US tax consultancy faces $12bn threat, but AI could deliver $19bn in gains
New research suggests AI could drive a $7bn (£5.2bn) net increase in the US tax consulting industry if firms shift focus from routine compliance to high-value advisory.
The report from Source Global Research revealed that despite the potential threat to revenue, over half of all US tax services are expected to be significantly powered by AI in the coming years.
The report concluded that if tax consulting firms deliver greater value to businesses, this will more than offset any predicted losses.
In the worst-case scenario, the US tax services market, which was worth $42bn (£31.3bn) in 2024, could shrink by $12bn (£8.9bn) (29 per cent), according to the report.
However, with increased efficiency, Source forecasts that the $12bn loss could be offset by a gain of up to $19bn (£14.1bn), resulting in a market that is worth $7bn more, giving a market that would be 16 per cent bigger.
Invest or lose out
Fiona Czerniawska, founder and CEO of Source Global Research, frames AI not as an option but as a survival requirement: “If they don’t [invest], they’ll lose out to competitors who do.”
However, she noted several key implications for tax consulting firms, including the need to pick and choose which services are most susceptible to AI replacement and focus on them.

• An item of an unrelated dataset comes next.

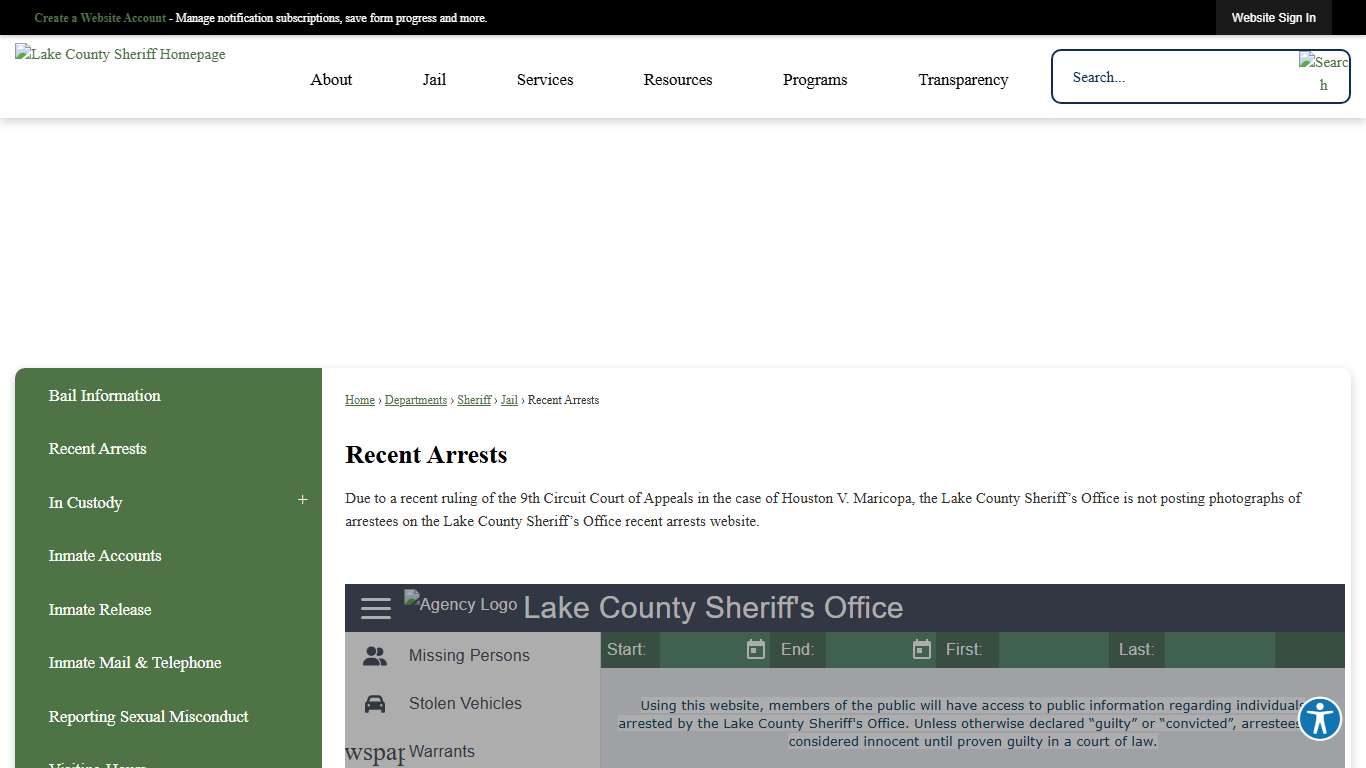Open the Transparency navigation menu
This screenshot has height=768, width=1366.
click(963, 79)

“Clients aren’t looking for wholesale replacement of people with AI, and there’s a danger that firms invest too much in AI tools that clients don’t want and aren’t prepared to pay for,” she stated.

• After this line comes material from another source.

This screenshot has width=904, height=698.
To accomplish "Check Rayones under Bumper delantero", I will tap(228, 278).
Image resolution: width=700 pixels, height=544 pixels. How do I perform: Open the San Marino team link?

But she added, “While there are significant areas where AI can be used, human tax expertise will remain critical to complement the AI opportunities that lie ahead.”
In a recent feature on how AI is reshaping the consultancy sector, City AM explained that ‘clients want results’, as the surge of AI will shift a consultant’s role, placing greater emphasis on outcomes as the determining factor of success.